The appeal of this mistake is that it contains a grain of truth: if all one-step predictions can be made with perfect accuracy, then they can be used to make all longer-term prediction with perfect accuracy. However, if the one-step predictions are not perfectly accurate, then all bets are off. In practice, iterating one-step predictions usually produces poor results. The one-step errors compound and accumulate into large errors in the long-term predictions. In addition, computing long-term predictions from one-step ones is prohibitively computationally complex. In a stochastic world, or for a stochastic policy, the future is not a single trajectory, but a tree of possibilities, each of which must be imagined and weighted by its probability. As a result, the computational complexity of computing a long-term prediction from one-step predictions is exponential in the length of the prediction, and thus generally infeasible.

The bottom line is that one-step models of the world are hopeless, yet extremely appealing, and are widely used in POMDPs, Bayesian analyses, control theory, and in compression theories of AI.

The solution, in my opinion, is to form temporally abstract models of the world using options and GVFs, as in the following references.

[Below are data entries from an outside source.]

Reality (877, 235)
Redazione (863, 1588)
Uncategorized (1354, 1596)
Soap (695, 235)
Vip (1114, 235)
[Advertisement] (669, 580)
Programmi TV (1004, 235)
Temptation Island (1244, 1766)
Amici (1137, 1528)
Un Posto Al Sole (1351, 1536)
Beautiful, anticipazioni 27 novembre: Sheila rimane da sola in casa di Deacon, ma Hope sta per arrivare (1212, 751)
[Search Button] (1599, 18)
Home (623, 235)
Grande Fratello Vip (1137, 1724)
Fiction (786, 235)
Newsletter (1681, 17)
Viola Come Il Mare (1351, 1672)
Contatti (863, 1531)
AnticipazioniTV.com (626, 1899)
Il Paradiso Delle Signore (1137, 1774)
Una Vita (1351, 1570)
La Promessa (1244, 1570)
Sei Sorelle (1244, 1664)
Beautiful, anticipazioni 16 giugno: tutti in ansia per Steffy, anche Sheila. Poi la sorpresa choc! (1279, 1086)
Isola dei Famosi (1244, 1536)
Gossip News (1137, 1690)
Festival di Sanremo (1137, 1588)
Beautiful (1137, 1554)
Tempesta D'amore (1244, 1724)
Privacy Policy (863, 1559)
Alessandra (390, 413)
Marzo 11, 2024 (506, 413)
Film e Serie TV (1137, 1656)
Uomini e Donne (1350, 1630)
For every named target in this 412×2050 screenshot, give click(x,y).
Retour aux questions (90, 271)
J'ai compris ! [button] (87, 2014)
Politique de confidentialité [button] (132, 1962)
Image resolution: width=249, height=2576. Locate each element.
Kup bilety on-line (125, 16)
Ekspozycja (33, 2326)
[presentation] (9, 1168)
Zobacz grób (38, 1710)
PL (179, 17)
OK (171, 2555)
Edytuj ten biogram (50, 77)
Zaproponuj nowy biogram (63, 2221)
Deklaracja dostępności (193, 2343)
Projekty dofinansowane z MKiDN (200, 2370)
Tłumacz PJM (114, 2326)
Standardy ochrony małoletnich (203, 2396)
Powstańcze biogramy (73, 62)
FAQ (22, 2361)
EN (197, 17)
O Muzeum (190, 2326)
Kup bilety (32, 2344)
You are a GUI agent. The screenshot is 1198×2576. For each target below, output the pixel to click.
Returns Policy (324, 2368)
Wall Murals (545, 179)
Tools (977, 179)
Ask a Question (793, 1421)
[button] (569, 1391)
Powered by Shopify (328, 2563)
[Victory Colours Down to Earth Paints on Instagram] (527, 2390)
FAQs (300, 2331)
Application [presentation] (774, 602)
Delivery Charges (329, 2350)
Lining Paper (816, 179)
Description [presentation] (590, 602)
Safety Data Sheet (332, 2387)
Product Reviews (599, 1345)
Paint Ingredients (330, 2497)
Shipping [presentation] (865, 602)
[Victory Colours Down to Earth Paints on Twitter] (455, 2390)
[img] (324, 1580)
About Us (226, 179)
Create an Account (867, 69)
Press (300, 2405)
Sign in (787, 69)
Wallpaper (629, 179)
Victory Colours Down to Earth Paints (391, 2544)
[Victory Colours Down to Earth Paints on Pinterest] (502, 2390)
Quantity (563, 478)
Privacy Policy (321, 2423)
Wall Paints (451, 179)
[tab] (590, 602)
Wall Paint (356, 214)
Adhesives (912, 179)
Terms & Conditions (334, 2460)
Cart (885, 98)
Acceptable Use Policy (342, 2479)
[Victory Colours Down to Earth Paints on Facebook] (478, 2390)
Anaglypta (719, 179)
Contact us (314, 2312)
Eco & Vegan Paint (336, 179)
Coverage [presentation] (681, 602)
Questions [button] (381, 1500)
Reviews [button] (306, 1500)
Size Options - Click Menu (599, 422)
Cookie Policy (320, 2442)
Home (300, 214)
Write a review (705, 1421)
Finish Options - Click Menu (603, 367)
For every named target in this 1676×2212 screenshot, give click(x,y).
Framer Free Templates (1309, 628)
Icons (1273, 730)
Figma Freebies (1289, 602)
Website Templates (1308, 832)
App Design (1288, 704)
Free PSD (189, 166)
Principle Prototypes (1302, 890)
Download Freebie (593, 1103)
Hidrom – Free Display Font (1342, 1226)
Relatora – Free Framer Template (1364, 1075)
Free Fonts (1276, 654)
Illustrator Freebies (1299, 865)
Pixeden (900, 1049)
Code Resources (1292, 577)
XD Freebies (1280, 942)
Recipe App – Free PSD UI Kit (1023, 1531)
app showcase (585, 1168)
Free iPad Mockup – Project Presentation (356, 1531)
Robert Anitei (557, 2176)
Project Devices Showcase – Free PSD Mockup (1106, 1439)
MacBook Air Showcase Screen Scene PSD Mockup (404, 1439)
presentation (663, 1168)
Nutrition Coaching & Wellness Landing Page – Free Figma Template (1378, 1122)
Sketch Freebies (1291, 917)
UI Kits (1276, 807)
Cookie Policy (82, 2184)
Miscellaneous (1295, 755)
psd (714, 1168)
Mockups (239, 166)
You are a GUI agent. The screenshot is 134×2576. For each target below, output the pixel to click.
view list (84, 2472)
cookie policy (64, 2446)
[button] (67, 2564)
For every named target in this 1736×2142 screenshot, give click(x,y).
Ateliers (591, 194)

Sutton, R.S., Precup, D., Singh, S. (1999). Between MDPs and semi-MDPs: A Framework for Temporal Abstraction in Reinforcement Learning. Artificial Intelligence 112:181-211.

Sutton, R. S., Modayil, J., Delp, M., Degris, T., Pilarski, P. M., White, A., Precup, D. (2011). Horde: A scalable real-time architecture for learning knowledge from unsupervised sensorimotor interaction. In Proceedings of the Tenth International Conference on Autonomous Agents and Multiagent Systems, Taipei, Taiwan.

Sutton, R. S., Machado, M. C., Holland, G. Z., Timbers, D. S. F., Tanner, B., & White, A. (2023). Reward-respecting subtasks for model-based reinforcement learning. Artificial Intelligence 324.